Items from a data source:
================================

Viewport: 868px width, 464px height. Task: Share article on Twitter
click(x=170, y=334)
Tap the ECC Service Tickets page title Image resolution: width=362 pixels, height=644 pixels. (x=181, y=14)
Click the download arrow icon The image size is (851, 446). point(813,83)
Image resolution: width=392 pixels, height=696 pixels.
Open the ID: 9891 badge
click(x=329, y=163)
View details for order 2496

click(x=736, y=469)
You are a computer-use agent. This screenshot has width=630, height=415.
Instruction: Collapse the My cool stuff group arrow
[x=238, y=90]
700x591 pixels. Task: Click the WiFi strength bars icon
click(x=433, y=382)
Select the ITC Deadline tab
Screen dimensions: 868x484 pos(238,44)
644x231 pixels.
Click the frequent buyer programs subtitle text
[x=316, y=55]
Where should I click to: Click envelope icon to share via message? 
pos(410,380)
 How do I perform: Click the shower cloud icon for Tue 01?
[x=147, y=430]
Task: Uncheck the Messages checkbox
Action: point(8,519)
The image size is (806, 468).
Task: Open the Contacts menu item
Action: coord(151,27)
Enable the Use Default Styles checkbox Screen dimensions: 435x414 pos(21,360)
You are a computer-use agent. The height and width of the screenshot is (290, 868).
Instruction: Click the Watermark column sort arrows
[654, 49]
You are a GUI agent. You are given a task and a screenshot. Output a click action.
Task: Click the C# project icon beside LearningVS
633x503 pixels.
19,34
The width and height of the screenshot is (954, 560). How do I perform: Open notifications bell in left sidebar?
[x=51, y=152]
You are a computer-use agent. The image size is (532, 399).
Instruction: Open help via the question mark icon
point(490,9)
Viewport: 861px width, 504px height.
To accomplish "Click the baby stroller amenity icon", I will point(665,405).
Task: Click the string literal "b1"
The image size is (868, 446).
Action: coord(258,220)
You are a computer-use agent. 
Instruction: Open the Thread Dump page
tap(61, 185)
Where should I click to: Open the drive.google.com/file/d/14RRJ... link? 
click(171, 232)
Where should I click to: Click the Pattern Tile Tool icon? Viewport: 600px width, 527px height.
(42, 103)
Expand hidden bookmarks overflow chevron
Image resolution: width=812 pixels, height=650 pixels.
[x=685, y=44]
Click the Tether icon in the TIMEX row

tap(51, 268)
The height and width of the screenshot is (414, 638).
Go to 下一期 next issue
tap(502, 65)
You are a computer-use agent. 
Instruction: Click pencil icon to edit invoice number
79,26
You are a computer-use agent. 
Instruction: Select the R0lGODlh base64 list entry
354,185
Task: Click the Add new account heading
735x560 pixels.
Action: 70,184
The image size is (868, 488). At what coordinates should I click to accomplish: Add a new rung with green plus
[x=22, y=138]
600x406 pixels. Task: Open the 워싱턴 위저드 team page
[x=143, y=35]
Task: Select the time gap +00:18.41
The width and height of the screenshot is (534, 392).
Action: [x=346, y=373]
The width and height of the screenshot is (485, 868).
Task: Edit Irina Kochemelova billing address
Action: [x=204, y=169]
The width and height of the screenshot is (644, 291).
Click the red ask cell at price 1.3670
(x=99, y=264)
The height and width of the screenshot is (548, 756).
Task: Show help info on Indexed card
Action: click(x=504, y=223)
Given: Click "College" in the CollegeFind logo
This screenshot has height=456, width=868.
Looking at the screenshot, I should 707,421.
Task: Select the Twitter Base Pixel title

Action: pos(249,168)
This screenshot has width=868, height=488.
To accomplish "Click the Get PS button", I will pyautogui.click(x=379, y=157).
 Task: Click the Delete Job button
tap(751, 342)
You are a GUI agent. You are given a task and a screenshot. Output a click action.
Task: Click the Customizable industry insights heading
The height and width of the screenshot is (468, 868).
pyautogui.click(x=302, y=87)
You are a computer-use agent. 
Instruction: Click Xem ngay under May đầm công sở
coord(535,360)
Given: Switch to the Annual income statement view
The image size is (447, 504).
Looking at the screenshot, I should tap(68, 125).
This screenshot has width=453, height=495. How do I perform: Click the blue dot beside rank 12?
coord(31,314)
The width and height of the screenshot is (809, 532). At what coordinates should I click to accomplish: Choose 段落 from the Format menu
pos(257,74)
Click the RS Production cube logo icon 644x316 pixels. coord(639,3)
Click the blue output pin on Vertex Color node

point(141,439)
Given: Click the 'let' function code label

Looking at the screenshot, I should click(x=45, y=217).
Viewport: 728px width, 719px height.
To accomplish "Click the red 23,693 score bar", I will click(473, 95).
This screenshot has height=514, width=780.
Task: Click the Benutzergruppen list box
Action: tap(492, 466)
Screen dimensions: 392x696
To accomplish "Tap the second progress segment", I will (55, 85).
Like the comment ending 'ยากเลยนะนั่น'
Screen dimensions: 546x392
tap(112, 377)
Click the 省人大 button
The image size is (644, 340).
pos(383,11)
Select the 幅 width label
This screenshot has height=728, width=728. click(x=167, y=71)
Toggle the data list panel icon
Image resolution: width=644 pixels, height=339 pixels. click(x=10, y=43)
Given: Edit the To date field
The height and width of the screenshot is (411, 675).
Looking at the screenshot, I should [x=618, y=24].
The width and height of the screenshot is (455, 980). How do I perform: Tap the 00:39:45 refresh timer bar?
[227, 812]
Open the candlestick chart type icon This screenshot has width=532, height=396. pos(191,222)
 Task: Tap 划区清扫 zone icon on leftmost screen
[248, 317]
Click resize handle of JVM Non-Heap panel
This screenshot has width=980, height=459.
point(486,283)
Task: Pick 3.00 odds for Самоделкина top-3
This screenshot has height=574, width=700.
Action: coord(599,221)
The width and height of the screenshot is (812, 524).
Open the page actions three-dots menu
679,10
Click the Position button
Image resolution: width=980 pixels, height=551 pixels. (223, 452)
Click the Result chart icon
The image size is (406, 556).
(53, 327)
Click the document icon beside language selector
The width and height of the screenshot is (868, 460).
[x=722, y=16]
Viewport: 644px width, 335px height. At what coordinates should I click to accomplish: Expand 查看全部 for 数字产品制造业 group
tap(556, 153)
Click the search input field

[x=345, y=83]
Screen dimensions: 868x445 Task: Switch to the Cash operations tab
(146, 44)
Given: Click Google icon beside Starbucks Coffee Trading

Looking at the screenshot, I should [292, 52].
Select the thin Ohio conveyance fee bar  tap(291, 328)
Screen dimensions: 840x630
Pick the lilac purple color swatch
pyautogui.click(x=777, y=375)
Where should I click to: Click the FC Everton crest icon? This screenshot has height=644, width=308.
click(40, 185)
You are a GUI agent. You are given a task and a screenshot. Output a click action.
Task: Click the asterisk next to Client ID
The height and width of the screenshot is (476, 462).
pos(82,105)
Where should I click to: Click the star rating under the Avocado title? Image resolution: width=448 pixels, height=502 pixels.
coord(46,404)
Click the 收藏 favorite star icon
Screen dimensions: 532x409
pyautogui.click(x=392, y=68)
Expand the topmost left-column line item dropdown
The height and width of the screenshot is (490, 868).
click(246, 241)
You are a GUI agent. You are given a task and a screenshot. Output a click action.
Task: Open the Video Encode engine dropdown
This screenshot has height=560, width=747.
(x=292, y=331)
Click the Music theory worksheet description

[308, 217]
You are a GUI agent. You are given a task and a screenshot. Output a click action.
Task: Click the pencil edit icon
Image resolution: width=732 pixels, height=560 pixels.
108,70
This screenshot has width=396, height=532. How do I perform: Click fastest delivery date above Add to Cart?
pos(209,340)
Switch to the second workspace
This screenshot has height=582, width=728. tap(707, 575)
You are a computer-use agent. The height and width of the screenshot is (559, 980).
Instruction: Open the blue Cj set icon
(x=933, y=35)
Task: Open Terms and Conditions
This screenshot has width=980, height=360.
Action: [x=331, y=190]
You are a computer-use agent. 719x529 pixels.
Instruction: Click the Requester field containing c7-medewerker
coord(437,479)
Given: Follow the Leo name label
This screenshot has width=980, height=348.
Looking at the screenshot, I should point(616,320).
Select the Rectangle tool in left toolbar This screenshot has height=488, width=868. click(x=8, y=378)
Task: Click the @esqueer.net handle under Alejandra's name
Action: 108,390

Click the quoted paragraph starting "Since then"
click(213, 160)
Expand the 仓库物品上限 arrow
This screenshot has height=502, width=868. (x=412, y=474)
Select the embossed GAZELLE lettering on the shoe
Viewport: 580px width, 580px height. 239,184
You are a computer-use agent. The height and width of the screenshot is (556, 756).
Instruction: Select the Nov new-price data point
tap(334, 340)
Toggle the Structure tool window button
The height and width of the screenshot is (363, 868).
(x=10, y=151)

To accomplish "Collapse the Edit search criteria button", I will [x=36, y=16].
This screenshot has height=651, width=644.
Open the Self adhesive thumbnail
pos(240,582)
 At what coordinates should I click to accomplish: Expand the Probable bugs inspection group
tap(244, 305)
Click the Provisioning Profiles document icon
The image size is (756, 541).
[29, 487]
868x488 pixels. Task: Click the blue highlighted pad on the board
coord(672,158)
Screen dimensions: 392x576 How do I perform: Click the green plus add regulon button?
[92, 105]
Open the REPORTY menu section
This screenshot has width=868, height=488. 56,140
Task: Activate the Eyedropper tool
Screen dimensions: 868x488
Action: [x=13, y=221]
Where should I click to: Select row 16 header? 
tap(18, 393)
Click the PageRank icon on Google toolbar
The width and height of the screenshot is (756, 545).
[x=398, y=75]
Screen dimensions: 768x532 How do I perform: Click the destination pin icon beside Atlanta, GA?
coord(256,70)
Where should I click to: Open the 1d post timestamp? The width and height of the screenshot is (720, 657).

================================

→ **WHAT YOU WILL DO**: Work out how many lines in the records include "heading". Only the number should be given.

→ **WRITTEN SOLUTION**: 2